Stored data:
========================================

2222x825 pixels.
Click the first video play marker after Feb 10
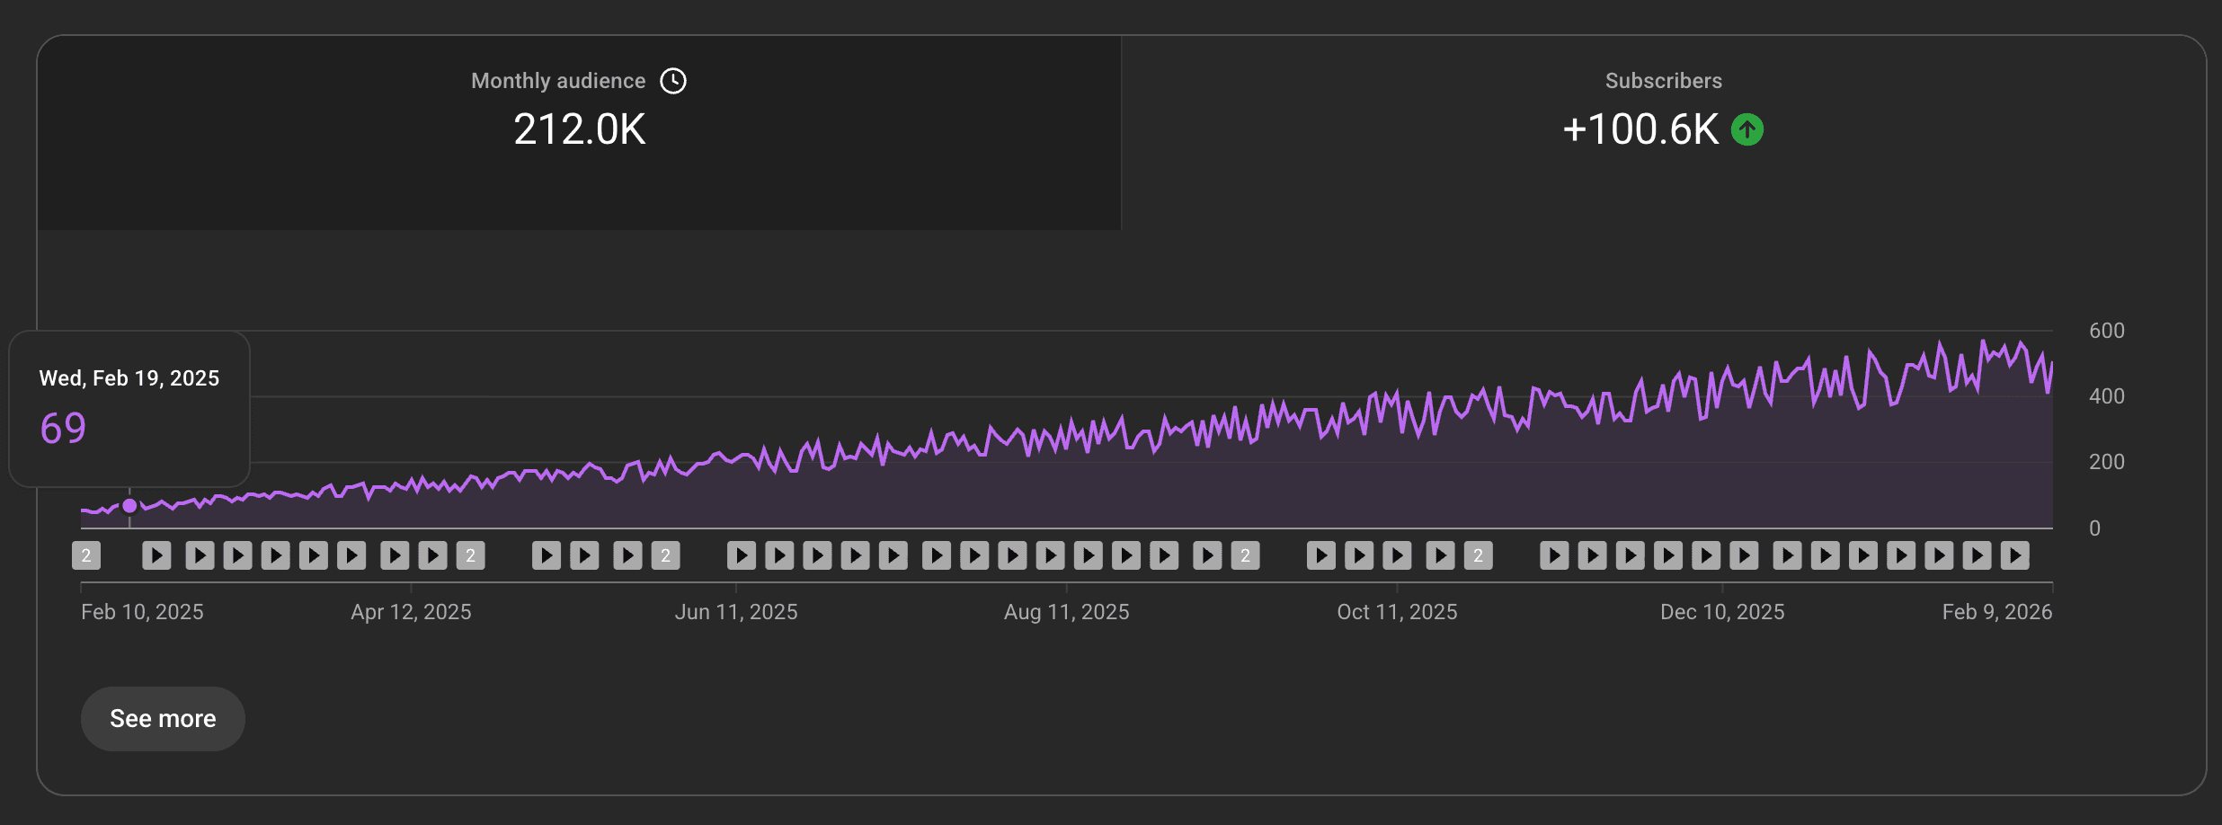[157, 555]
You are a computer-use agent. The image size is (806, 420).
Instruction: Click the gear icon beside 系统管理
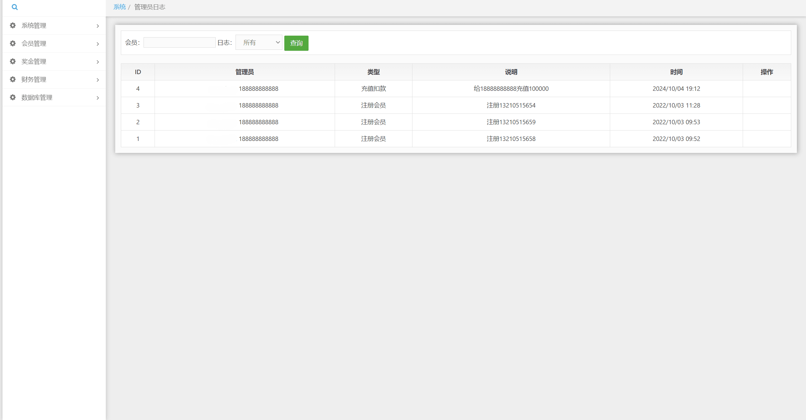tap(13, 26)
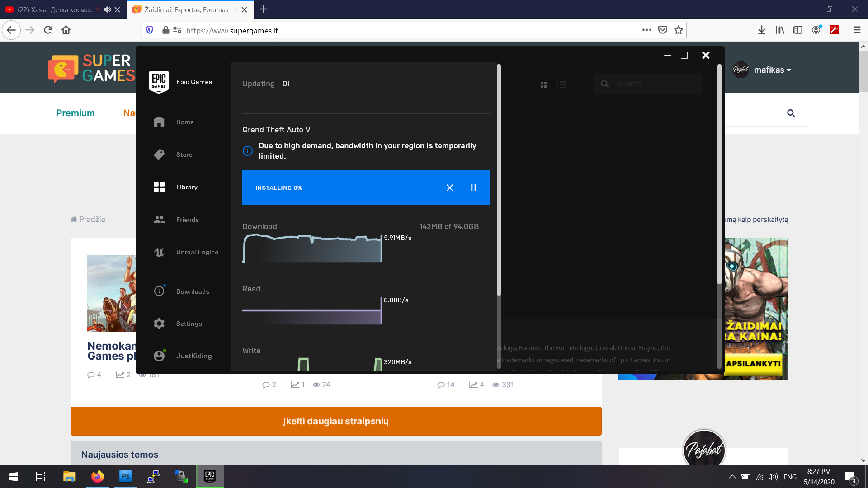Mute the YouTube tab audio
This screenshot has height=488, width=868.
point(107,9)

========================================

- Exercise directions:
Please copy out each line above exactly as written, but not the pictures.

- Answer section:
2222x825 pixels.
Click the first video play marker after Feb 10
[157, 555]
You are a computer-use agent. The image size is (806, 420).
Instruction: Click the gear icon beside 系统管理
tap(13, 26)
Mute the YouTube tab audio
This screenshot has height=488, width=868.
point(107,9)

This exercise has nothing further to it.